» **Work to complete**:
Copy every entry below word for word, keeping each line unchanged and in its original order.

» **Dataset entries**:
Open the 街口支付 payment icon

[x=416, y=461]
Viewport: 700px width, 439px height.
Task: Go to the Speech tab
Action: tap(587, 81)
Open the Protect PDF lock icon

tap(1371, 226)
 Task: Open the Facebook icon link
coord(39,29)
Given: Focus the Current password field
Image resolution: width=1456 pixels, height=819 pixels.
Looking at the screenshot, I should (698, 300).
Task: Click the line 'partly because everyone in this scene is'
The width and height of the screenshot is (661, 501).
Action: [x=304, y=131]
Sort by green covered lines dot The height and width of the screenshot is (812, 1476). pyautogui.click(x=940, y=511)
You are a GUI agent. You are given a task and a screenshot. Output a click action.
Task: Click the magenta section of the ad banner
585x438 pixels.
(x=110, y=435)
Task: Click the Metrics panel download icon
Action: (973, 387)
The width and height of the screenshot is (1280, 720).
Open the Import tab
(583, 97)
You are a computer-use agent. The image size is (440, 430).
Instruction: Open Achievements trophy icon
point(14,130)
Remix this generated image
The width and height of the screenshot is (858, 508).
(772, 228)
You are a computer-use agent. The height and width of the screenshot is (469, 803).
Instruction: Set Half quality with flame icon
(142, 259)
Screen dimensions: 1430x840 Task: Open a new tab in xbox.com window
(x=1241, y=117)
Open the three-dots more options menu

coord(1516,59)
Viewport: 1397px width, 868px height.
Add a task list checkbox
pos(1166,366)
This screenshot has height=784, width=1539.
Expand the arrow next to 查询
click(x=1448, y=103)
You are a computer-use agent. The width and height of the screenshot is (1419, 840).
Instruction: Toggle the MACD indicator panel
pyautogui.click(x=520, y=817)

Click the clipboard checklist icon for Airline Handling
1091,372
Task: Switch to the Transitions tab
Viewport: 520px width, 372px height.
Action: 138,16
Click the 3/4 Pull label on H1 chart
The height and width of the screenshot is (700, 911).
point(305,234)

» **Task response**:
Open the 街口支付 payment icon

[x=416, y=461]
Viewport: 700px width, 439px height.
Task: Go to the Speech tab
Action: tap(587, 81)
Open the Protect PDF lock icon

tap(1371, 226)
 Task: Open the Facebook icon link
coord(39,29)
Given: Focus the Current password field
Image resolution: width=1456 pixels, height=819 pixels.
Looking at the screenshot, I should (698, 300).
Task: Click the line 'partly because everyone in this scene is'
The width and height of the screenshot is (661, 501).
Action: [x=304, y=131]
Sort by green covered lines dot The height and width of the screenshot is (812, 1476). pyautogui.click(x=940, y=511)
You are a GUI agent. You are given a task and a screenshot. Output a click action.
Task: Click the magenta section of the ad banner
585x438 pixels.
(x=110, y=435)
Task: Click the Metrics panel download icon
Action: (973, 387)
The width and height of the screenshot is (1280, 720).
Open the Import tab
(583, 97)
You are a computer-use agent. The image size is (440, 430).
Instruction: Open Achievements trophy icon
point(14,130)
Remix this generated image
The width and height of the screenshot is (858, 508).
(772, 228)
You are a computer-use agent. The height and width of the screenshot is (469, 803).
Instruction: Set Half quality with flame icon
(142, 259)
Screen dimensions: 1430x840 Task: Open a new tab in xbox.com window
(x=1241, y=117)
Open the three-dots more options menu

coord(1516,59)
Viewport: 1397px width, 868px height.
Add a task list checkbox
pos(1166,366)
This screenshot has height=784, width=1539.
Expand the arrow next to 查询
click(x=1448, y=103)
You are a computer-use agent. The width and height of the screenshot is (1419, 840).
Instruction: Toggle the MACD indicator panel
pyautogui.click(x=520, y=817)

Click the clipboard checklist icon for Airline Handling
1091,372
Task: Switch to the Transitions tab
Viewport: 520px width, 372px height.
Action: 138,16
Click the 3/4 Pull label on H1 chart
The height and width of the screenshot is (700, 911).
point(305,234)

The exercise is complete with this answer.